"A primeira coisa era a cocaína, às vezes as minhas filhas ficavam sem comer"

"A primeira coisa era a cocaína, às vezes as minhas filhas ficavam sem comer"

Antigo campeão do Mundo de clubes, pelo São Paulo, revelou o drama que tem vivido devido às drogas.

Flávio Donizete é jogador do Portuguesa, no Brasil, e realizou uma carreira discreta, que teve como ponto alto a conquista do Mundial de Clubes pelo São Paulo, em 2005. Fora dos relvados, tudo se tornou mais difícil quando ficou viciado em drogas, em 2009. Agora, diz estar "limpo" há seis meses e, em entrevista ao UOL, relata o drama vivido.

"Eles [amigos] disseram-me 'cheira!'. Cheirei e, naquele momento, o efeito da bebida passou. Depois, sempre que saía dizia que podia beber à vontade, porque usava cocaína para anular o efeito", começou por contar Flávio. "Era droga todo o dia. Quando estava sozinho tentava manipular, roubar... Fazia de tudo para conseguir a substância, independentemente de prejudicar alguém", revelou o jogador, que pensou em deixar o futebol depois de se lesionar num joelho, mas também porque tinha medo de ser apanhado num controlo antidoping. As filhas também sofreram:

"Se conseguisse 15 reais e não tivesse nada para comer, a primeira coisa era a cocaína. Às vezes, as minhas filhas ficavam sem comer. Deixava-as comer arroz e feijão puro, mas a cocaína não faltava", acrescentou o futebolista, que chegou a trabalhar como pedreiro, pintor e ajudante em fábricas. Chegou a roubar dinheiro à esposa, Cibele, para poder comprar droga e defende a postura da mulher em relação ao seu vício.

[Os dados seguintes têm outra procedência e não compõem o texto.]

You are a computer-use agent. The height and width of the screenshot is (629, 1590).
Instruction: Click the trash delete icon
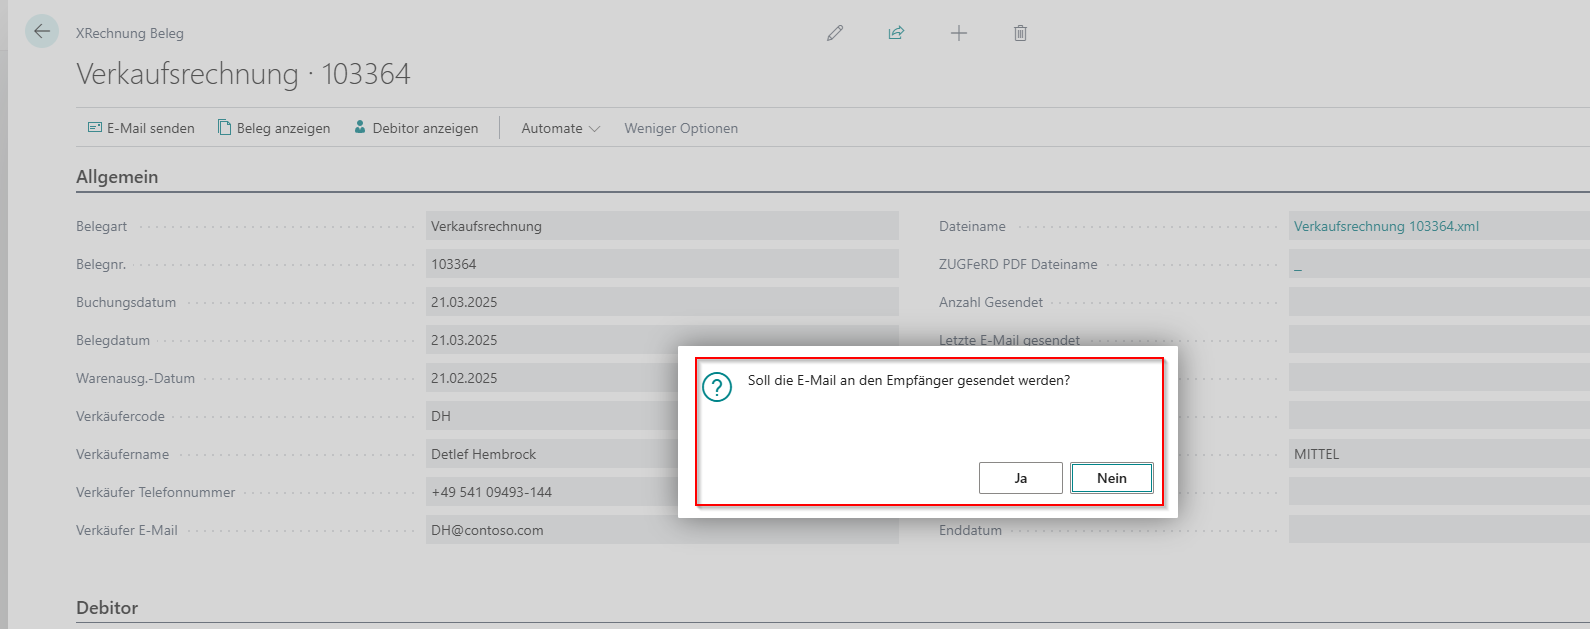coord(1020,33)

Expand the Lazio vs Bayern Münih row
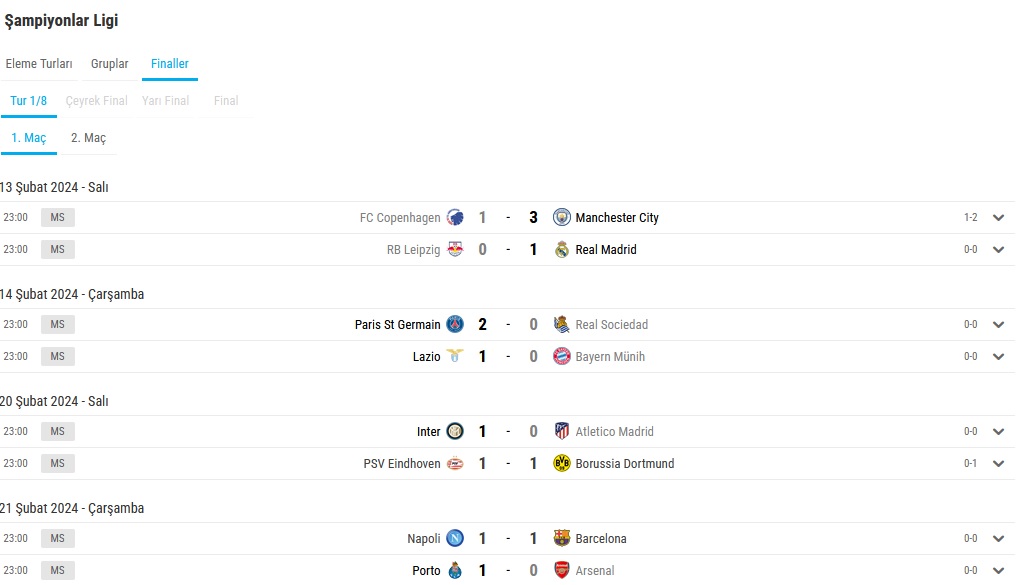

"Ela é o meu anjo da guarda, hoje consigo ver isso. (...) Se a Cibele me abandonasse hoje, eu procurava droga na primeira esquina. Se não estivesse comigo, atirava tudo ao ar", garante Flávio Donizete, prosseguindo: "Não ando com dinheiro, nunca. Se estiver sozinho e tiver 10 reais na carteira, sei que vou atrás da droga. Já aconteceu ter uns 20 reais e ficar a pensar... A minha mulher percebeu e disse: 'a partir de hoje não andas mais com dinheiro na carteira. A minha mulher fica colada a mim 24 horas por dia. Se vou à casa de banho, se for à rua colocar o lixo, ela está atrás de mim. Onde quer que eu vá", explicou, antes de assegurar que encara a oportunidade concedida pela Portuguesa como algo "único":

"Estou a ver isso como a chance da minha vida, uma oportunidade única de retornar. De realizar um sonho que, para mim, havia sido perdido há algum tempo. É aquele sonho de criança de poder jogar que toma conta do meu coração. Quando entro no campo, lembro-me do início, do sofrimento que foi chegar a um clube de grande expressão. Eu preciso disso para me manter feliz e limpo. Com a cabeça boa. Acho que o futebol me está a ajudar bastante", concluiu Flávio.